Without including the images, transcribe each record precisely as it appears below.

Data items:
____________
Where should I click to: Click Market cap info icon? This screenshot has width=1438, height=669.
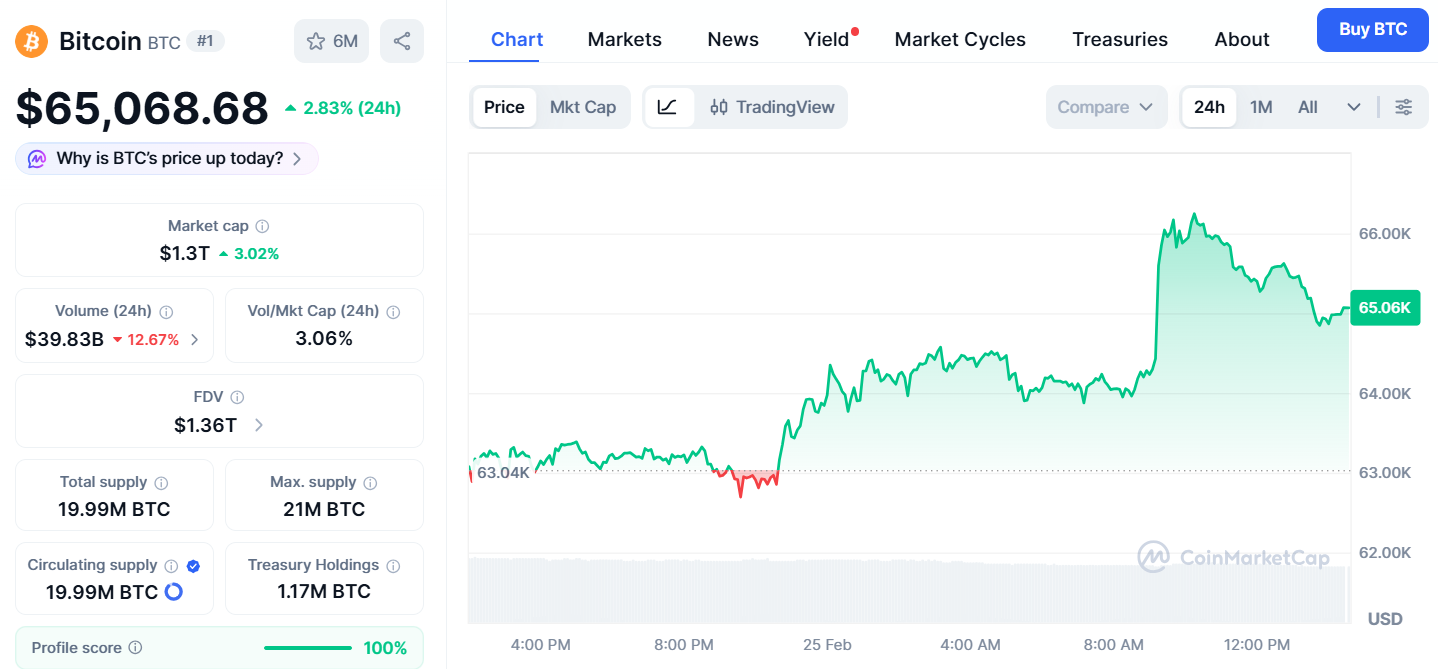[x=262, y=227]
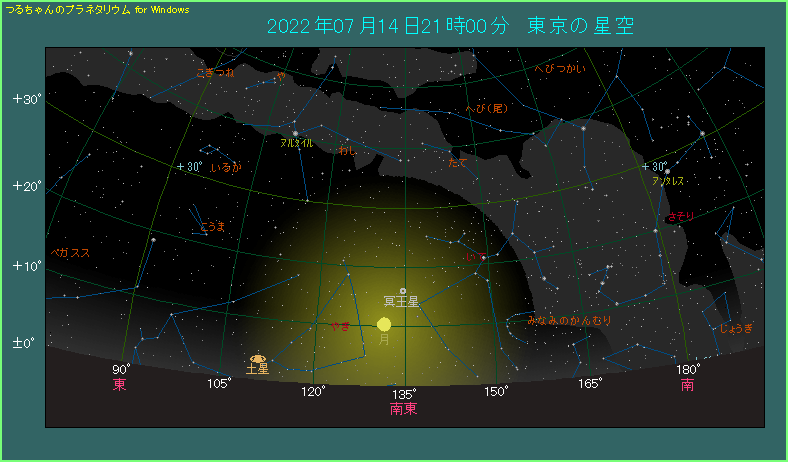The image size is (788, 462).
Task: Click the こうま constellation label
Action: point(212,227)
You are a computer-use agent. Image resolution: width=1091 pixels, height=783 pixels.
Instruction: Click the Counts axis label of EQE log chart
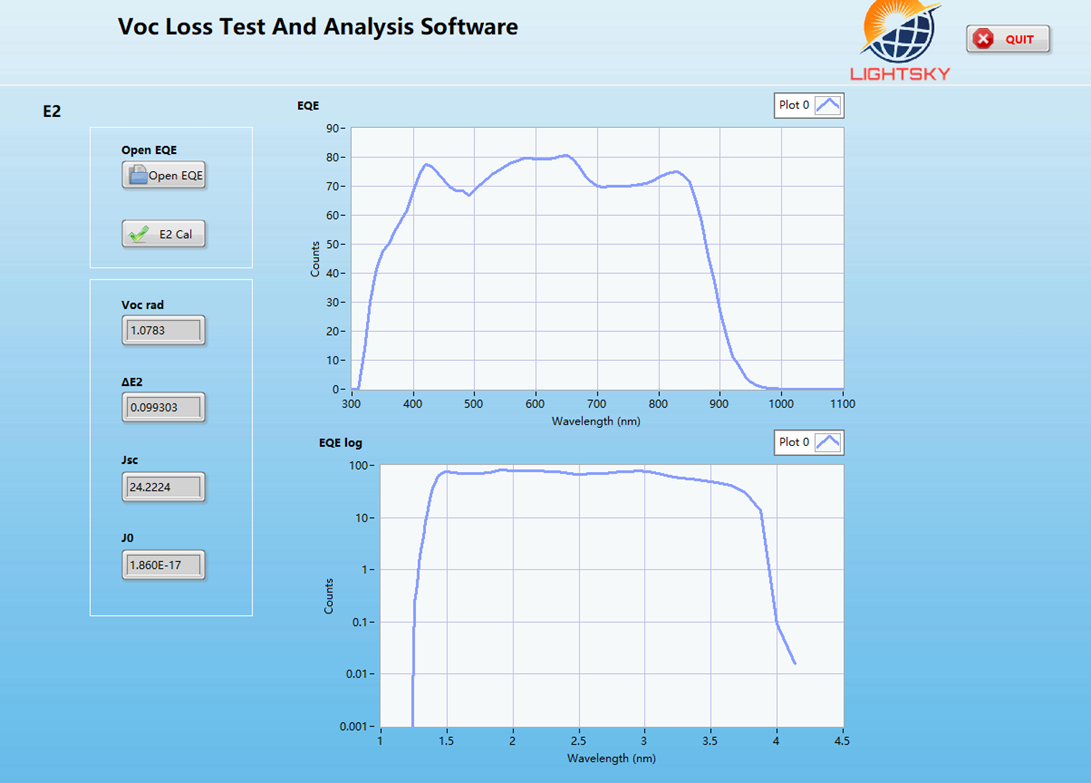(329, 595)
____________
_Written reply_:
Where should I click to: Click Market cap info icon? This screenshot has width=1438, height=669.
[x=262, y=227]
The image size is (788, 462).
Task: Click the こうま constellation label
Action: point(212,227)
You are a computer-use agent. Image resolution: width=1091 pixels, height=783 pixels.
Instruction: Click the Counts axis label of EQE log chart
(329, 595)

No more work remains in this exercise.